- **Verilen Metin**
Mihaly Csikszentmihalyi bedenimizi ve zihnimizi zor bir işi başarmak için gönüllü bir çabayla zorladığımızda akış yaşadığımızı söylüyor. İnsan olarak bu zorlanmayı ve ucu ucuna başarmayı seviyoruz. Oyunda da yaşadığımız bu değil mi? Akış teorisine göre kişinin akışta kalabilmesi için bir işin zorluğu ve kendi beceri düzeyi birbirine denk olarak ilerlemeli. Yani bir konudaki becerimiz arttığında, işin zorluğu da artmalı ki, gelişmeden zevk almaya devam edebilelim, iş sıkıcı bir hale gelmesin. Yazar, iyi bir akış faaliyetinde gelişme fırsatlarının tavanının çok yüksek olduğunu söylüyor, örneğin piyano çalmakta, daha iyi çalmanın sonu yok gibidir ve bu büyümeyi, gelişmeyi davet eder. Aslında bir çok yaratıcı faaliyette durum böyle.

- **Sağlanan Materyal**
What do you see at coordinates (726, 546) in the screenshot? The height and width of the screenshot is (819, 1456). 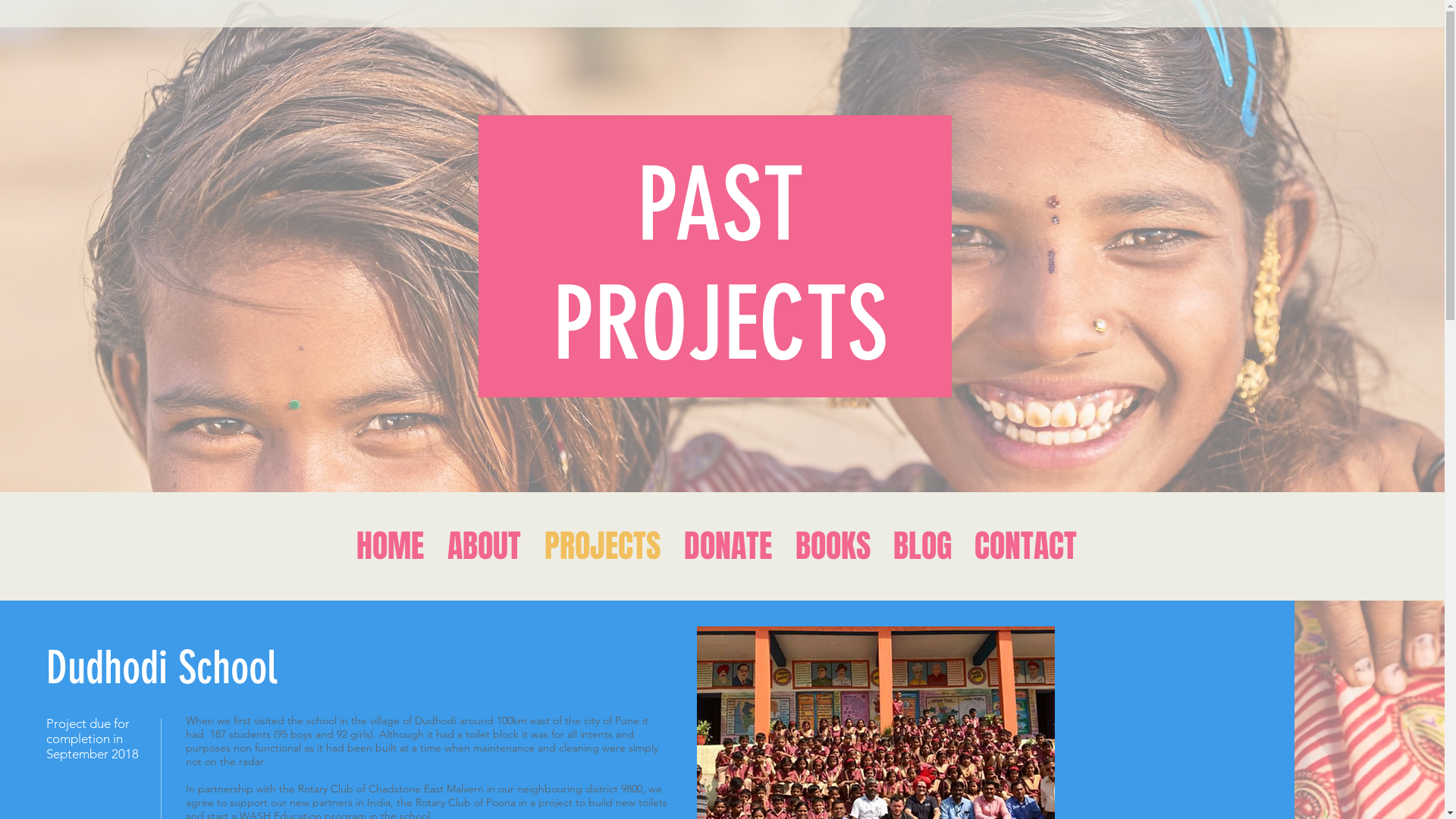 I see `'DONATE'` at bounding box center [726, 546]. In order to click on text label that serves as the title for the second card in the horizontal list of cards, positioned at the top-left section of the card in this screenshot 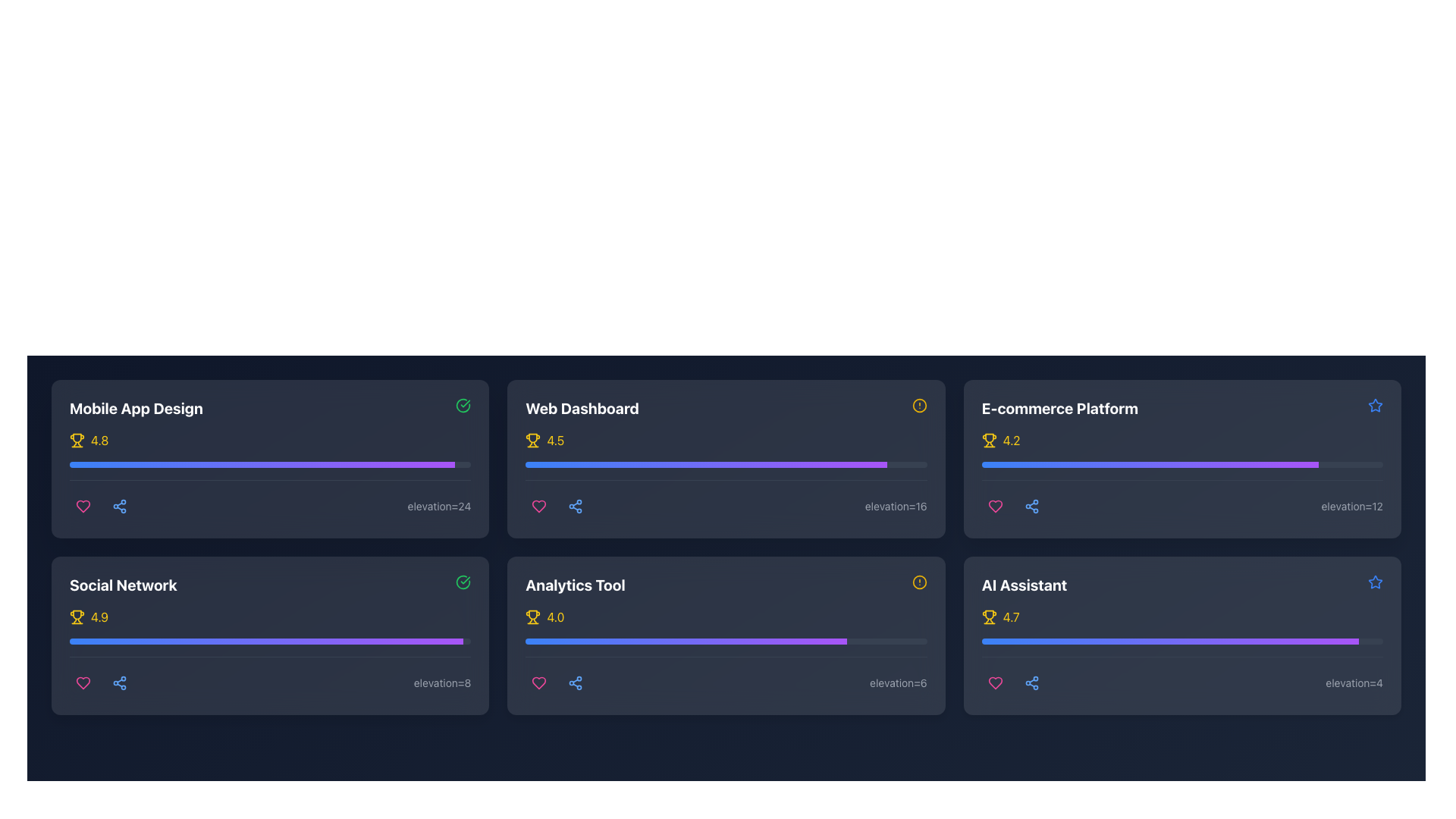, I will do `click(582, 408)`.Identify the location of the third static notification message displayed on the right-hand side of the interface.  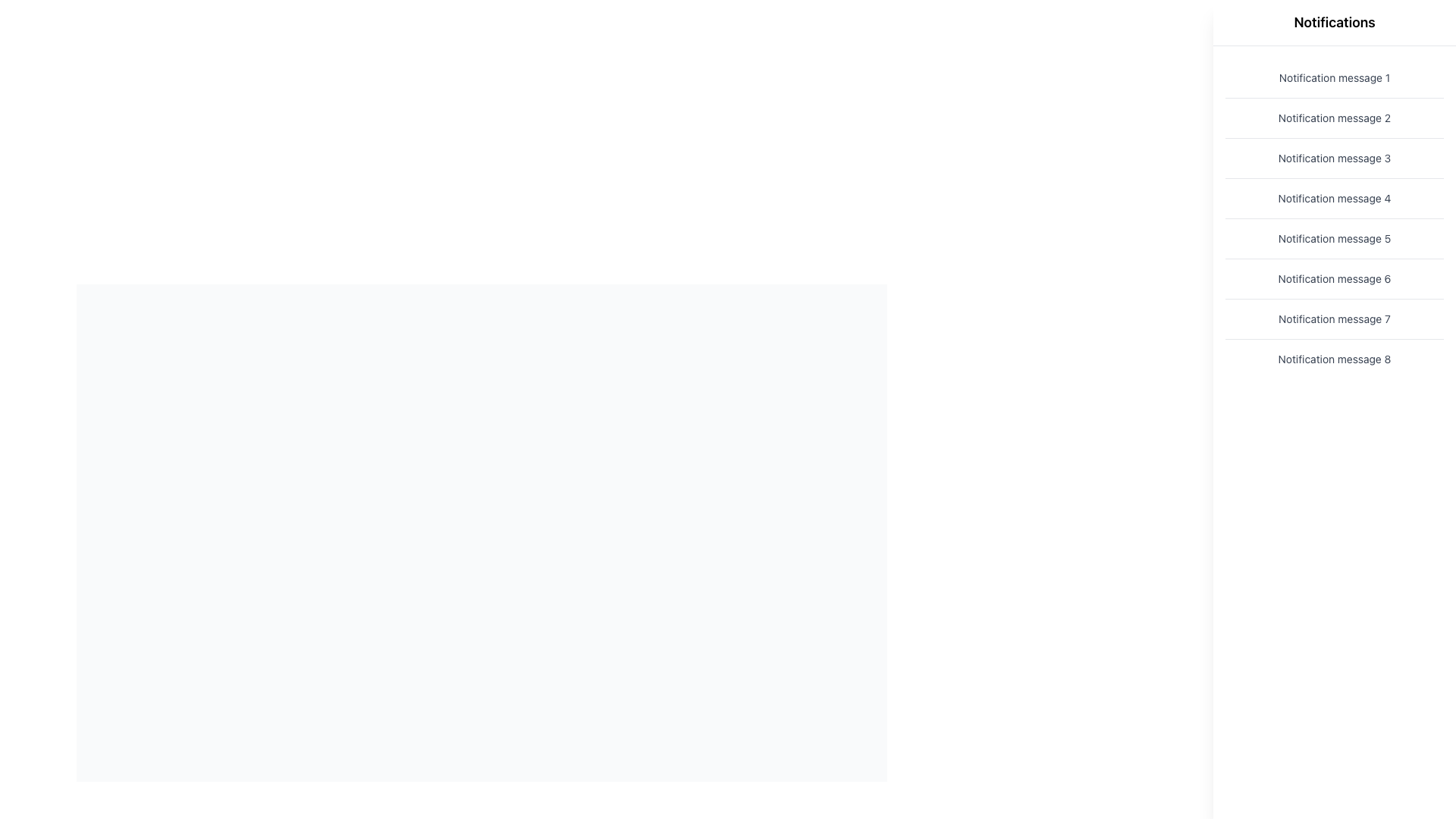
(1335, 158).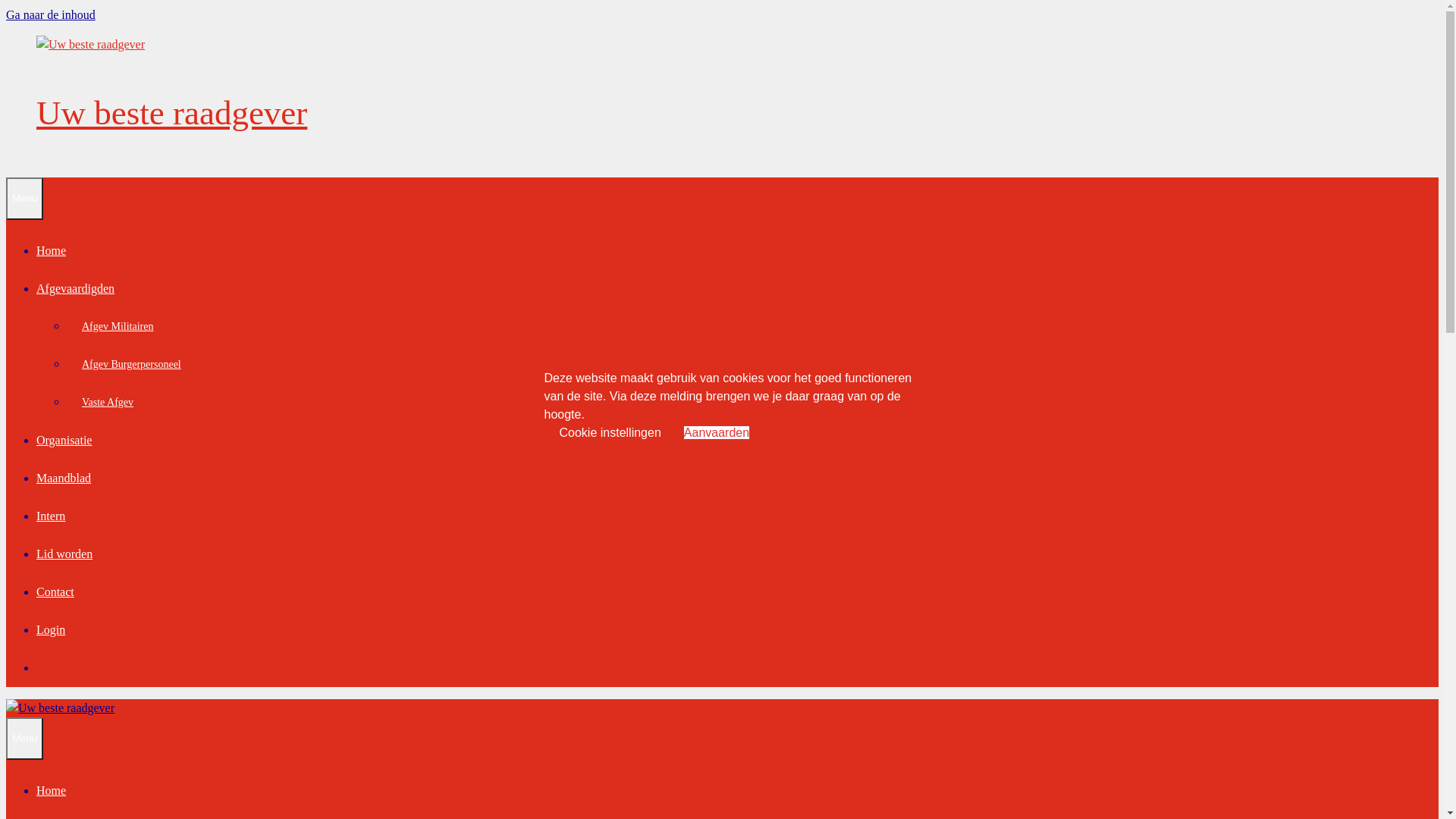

- **Alıştırma Seti**
**a)** Akış metninde "Mihaly Csikszentmihalyi bedenimizi" ifadesinden "faaliyette durum böyle." ifadesine kadar uzanan bölümü birebir yazın.
**b)** Akış metnine göre aşağıdaki soruları yanıtlayın:
(i) Csikszentmihalyi'ye göre akışı hangi durumda yaşarız?
(ii) Kişinin akışta kalabilmesi için hangi iki unsur birbirine denk ilerlemelidir?
(iii) Gelişme fırsatlarının tavanı çok yüksek olan bir faaliyete örnek olarak ne verilmiştir?
**c)** Akış metnine göre bir konudaki becerimiz arttığında işin zorluğunun da artması neden gereklidir? Bir ila üç cümleyle açıklayın.

- **Çözümler**
**a)**
Mihaly Csikszentmihalyi bedenimizi ve zihnimizi zor bir işi başarmak için gönüllü bir çabayla zorladığımızda akış yaşadığımızı söylüyor. İnsan olarak bu zorlanmayı ve ucu ucuna başarmayı seviyoruz. Oyunda da yaşadığımız bu değil mi? Akış teorisine göre kişinin akışta kalabilmesi için bir işin zorluğu ve kendi beceri düzeyi birbirine denk olarak ilerlemeli. Yani bir konudaki becerimiz arttığında, işin zorluğu da artmalı ki, gelişmeden zevk almaya devam edebilelim, iş sıkıcı bir hale gelmesin. Yazar, iyi bir akış faaliyetinde gelişme fırsatlarının tavanının çok yüksek olduğunu söylüyor, örneğin piyano çalmakta, daha iyi çalmanın sonu yok gibidir ve bu büyümeyi, gelişmeyi davet eder. Aslında bir çok yaratıcı faaliyette durum böyle.

**b)**
(i) Bedenimizi ve zihnimizi zor bir işi başarmak için gönüllü bir çabayla zorladığımızda.
(ii) İşin zorluğu ve kişinin kendi beceri düzeyi.
(iii) Piyano çalmak.

**c)** Becerimiz arttıkça işin zorluğu da artmalıdır; böylece gelişmeden zevk almaya devam edebiliriz ve iş sıkıcı bir hale gelmez.